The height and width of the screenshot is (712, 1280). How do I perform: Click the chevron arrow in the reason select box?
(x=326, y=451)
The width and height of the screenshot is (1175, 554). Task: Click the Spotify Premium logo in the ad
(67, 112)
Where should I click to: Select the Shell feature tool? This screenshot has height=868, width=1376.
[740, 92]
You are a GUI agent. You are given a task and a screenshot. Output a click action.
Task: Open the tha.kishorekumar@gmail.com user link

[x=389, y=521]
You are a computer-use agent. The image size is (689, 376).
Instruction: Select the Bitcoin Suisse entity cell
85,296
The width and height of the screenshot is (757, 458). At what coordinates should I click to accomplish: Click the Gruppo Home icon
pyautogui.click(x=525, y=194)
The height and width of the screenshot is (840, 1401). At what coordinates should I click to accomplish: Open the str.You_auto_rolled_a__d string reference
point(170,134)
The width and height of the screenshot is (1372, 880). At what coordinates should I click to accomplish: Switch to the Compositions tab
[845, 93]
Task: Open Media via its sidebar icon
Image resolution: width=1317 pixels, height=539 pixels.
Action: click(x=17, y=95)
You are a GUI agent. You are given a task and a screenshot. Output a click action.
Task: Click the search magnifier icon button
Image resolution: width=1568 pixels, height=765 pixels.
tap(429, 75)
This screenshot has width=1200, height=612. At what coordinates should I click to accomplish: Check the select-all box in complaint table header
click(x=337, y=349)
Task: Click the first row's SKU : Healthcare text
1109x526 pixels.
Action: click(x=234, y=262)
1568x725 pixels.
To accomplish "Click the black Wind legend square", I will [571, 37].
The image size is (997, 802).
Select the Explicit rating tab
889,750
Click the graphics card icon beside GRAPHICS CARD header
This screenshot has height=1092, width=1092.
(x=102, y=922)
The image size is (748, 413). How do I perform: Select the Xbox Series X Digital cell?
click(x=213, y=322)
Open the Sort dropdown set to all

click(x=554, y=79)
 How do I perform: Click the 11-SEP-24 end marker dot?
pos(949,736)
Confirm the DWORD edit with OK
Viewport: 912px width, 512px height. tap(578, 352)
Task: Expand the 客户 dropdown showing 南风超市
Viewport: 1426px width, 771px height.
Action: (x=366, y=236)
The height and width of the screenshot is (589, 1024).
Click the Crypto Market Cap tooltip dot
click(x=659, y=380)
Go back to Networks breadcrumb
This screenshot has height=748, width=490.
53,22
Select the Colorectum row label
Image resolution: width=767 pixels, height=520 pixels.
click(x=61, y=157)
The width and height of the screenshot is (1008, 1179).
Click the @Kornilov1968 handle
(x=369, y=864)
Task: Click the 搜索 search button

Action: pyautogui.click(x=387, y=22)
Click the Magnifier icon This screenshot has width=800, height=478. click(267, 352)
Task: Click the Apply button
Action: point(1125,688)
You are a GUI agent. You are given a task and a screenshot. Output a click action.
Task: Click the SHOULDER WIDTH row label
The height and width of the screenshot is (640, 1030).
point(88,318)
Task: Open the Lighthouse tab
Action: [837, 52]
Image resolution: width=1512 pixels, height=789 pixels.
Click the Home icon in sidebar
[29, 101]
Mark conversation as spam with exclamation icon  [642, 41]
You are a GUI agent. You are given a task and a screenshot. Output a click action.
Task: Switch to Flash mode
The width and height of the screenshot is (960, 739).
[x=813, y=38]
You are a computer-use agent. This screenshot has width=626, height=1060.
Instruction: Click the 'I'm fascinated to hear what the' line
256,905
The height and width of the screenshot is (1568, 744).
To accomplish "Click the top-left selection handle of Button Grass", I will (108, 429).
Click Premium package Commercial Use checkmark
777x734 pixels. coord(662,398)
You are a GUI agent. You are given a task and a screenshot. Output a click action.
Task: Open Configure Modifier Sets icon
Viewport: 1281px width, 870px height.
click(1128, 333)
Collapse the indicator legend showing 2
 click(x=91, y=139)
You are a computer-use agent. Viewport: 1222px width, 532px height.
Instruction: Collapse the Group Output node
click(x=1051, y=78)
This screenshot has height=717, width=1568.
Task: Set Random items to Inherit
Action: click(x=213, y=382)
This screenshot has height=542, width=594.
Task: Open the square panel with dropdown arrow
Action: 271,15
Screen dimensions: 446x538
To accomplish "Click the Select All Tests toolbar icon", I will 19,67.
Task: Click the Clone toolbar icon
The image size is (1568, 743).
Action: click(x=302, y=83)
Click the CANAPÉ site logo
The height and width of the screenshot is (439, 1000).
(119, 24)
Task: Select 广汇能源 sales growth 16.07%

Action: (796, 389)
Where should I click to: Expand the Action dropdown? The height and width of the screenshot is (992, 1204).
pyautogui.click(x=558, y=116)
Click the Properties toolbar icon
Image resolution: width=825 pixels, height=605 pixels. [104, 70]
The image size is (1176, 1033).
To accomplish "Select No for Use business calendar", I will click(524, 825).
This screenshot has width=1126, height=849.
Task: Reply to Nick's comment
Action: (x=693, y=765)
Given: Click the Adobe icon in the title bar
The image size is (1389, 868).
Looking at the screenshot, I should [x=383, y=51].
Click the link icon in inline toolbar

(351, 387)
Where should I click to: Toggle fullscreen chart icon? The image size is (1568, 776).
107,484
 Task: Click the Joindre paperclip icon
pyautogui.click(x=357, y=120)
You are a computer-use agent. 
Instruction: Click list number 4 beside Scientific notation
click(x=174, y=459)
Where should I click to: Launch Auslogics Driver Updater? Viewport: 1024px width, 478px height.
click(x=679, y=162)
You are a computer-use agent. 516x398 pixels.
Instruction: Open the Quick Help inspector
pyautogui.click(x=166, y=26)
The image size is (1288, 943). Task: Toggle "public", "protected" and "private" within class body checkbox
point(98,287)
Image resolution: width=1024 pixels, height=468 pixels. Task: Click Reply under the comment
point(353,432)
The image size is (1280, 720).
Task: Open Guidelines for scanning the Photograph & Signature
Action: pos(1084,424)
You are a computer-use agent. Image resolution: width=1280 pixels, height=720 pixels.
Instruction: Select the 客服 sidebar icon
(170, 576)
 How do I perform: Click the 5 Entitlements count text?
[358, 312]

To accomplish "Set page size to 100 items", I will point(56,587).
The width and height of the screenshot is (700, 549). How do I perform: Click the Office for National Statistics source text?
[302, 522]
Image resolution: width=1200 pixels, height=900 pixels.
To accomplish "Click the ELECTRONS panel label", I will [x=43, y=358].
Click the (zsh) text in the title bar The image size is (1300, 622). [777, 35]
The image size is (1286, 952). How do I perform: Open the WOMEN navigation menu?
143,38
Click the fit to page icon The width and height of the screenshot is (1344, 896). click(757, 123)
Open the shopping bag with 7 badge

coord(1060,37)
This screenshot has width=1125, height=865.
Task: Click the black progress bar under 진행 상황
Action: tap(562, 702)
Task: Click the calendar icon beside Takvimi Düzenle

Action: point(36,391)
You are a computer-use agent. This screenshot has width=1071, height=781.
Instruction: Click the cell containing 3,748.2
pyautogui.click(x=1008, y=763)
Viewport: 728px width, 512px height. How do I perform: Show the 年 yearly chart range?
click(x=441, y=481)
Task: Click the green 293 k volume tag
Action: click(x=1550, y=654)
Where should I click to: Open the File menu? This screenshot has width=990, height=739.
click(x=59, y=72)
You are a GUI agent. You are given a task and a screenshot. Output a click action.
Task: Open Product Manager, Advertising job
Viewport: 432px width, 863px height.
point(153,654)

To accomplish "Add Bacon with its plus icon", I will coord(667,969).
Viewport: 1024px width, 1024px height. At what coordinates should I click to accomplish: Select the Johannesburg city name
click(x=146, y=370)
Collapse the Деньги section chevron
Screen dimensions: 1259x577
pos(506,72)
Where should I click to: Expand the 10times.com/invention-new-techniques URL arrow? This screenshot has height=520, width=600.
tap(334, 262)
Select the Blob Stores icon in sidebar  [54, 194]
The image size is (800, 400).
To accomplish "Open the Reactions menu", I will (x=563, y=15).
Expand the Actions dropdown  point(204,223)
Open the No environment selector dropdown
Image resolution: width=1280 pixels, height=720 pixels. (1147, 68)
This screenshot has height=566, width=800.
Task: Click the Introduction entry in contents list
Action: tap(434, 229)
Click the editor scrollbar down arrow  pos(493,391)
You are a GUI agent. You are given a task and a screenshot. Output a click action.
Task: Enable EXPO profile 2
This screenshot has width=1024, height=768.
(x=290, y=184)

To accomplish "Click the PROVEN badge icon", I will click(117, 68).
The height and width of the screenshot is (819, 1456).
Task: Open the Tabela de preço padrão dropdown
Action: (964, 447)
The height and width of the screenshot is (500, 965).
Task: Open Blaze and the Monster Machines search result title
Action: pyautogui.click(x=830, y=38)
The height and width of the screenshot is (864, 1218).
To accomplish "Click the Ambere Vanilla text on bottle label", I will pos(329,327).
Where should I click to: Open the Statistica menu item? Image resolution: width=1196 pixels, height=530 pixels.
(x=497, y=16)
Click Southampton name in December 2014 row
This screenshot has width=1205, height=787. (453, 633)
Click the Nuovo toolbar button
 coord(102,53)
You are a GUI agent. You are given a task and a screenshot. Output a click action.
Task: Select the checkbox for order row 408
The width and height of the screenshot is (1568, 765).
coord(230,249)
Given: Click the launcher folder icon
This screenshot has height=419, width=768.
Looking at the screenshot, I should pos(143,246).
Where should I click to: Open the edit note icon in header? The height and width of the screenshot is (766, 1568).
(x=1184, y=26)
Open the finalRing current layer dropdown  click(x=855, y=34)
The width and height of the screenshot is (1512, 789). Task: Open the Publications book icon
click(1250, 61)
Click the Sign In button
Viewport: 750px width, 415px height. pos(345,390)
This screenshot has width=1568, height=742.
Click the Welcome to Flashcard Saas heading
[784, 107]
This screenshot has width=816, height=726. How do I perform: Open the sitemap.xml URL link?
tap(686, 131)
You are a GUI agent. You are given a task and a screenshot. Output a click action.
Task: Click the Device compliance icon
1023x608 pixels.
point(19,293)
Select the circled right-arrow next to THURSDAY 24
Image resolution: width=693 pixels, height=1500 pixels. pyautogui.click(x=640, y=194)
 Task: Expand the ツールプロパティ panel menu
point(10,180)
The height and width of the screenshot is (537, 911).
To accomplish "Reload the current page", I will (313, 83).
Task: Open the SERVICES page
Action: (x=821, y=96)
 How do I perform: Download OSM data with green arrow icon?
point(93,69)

_Problem description:_
Which lines of the records contain "label"? Show each of them.

_Written answer:_
Select the Colorectum row label
Task: Click the SHOULDER WIDTH row label
To accomplish "Click the ELECTRONS panel label", I will [x=43, y=358].
To accomplish "Click the Ambere Vanilla text on bottle label", I will pos(329,327).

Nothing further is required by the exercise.